Jacqueline VANDECADELAERE
ENTRETIEN AVEC JACQUELINE VANDECANDELAERE
Elle a passé 30 ans à l’ISA ; 29 promotions d’élèves-ingénieurs l’ont eue comme professeur à un moment ou un autre de leur cursus. Par les fonctions et responsabilités qu’elle a assurées, elle fut un des piliers de l’école.
Merci à Madame Vandecandelaere pour cet entretien et son action pour les ISAs.
AIISA : Bon nombre d’ingénieurs arrivés à l’ISA dès la première année vous connaissent bien pour leur avoir enseigné les mathématiques notamment. Outre cet enseignement, quelles activités avez-vous exercé à l’école ?

# # # #

• **Consignes de l'exercice**:
1 - Relevez toutes les formes verbales conjuguées au passé composé dans l'entretien avec Jacqueline Vandecandelaere.
2 - Prolongez l'entretien avec Jacqueline Vandecandelaere en commençant juste après la dernière question posée par l'AIISA.

• **Segment de données**:

# # # #

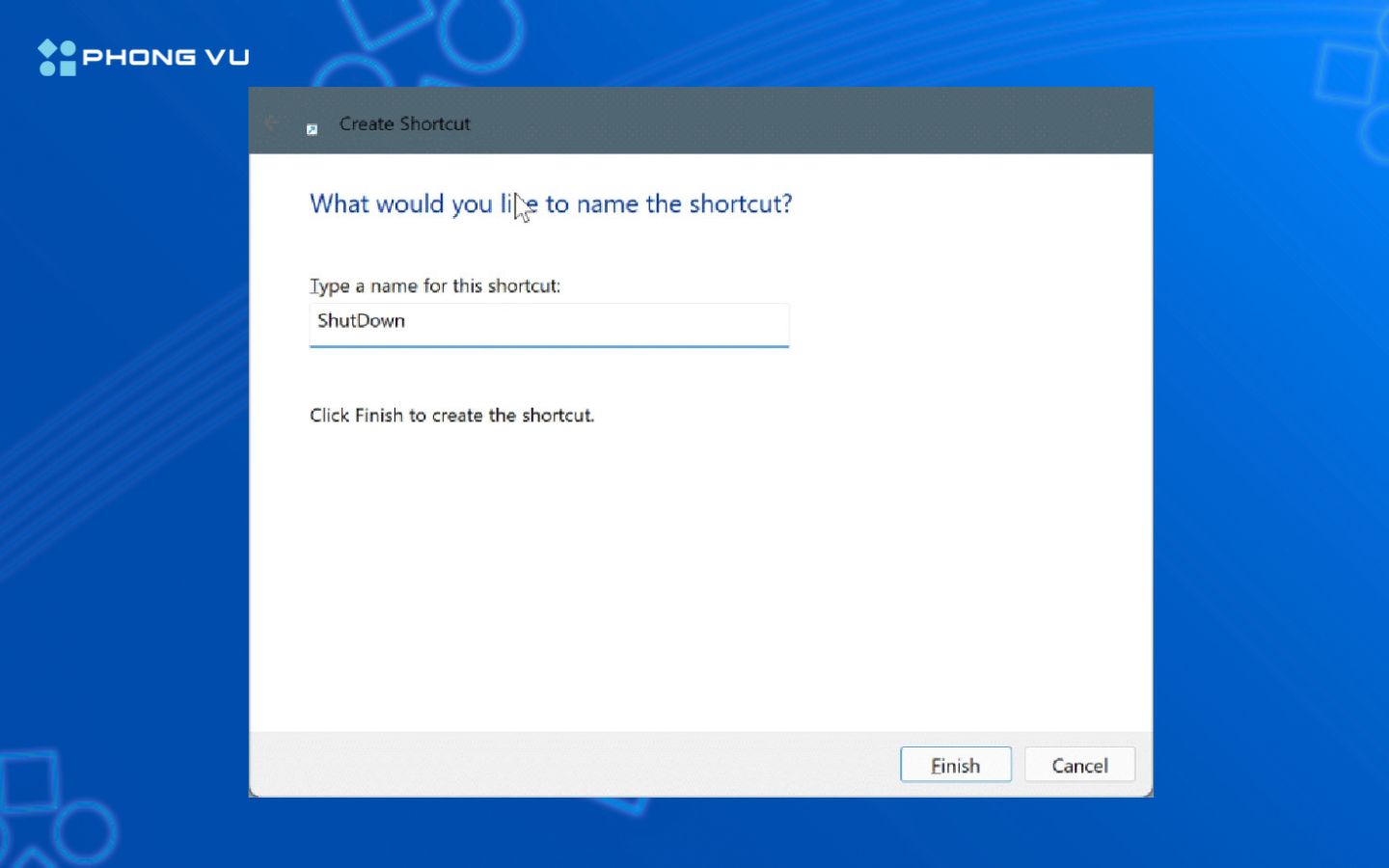Click the label Type a name for this shortcut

# # # #

• **Corrigé**:
1 - a passé, ont eue, a assurées, avez exercé

2 -
Mme V. : J’ai enseigné à l’ISA de 1972 à 2001 : les mathématiques en 1ère année et les statistiques en 2ème année. En même temps ou successivement, j’ai eu la responsabilité de la 2ème année d’une promotion, celle de la « rupture » à ses débuts, l’organisation de la semaine d’enquêtes avec Monsieur Lévêque, l’introduction de l’informatique à l’ISA et dans la formation, la responsabilité du secteur « Sciences Exactes », notamment avec Sébastien Malésys, et du secteur « Formation Humaine » avec l’Abbé Veys - avec qui je suis restée longtemps en relation. C’est sans aucun doute dans la mise en place des projets en A3 dans le cadre des OAD (Outil d’aide à la Décision) que j’ai trouvé le plus de plaisir. Cette activité a été possible après l’obtention d’un master (= DEA) en « Economie Mathématique et Macro-économie Appliquée » à Paris X Nanterre, alors que je n’avais aucune connaissance en économie.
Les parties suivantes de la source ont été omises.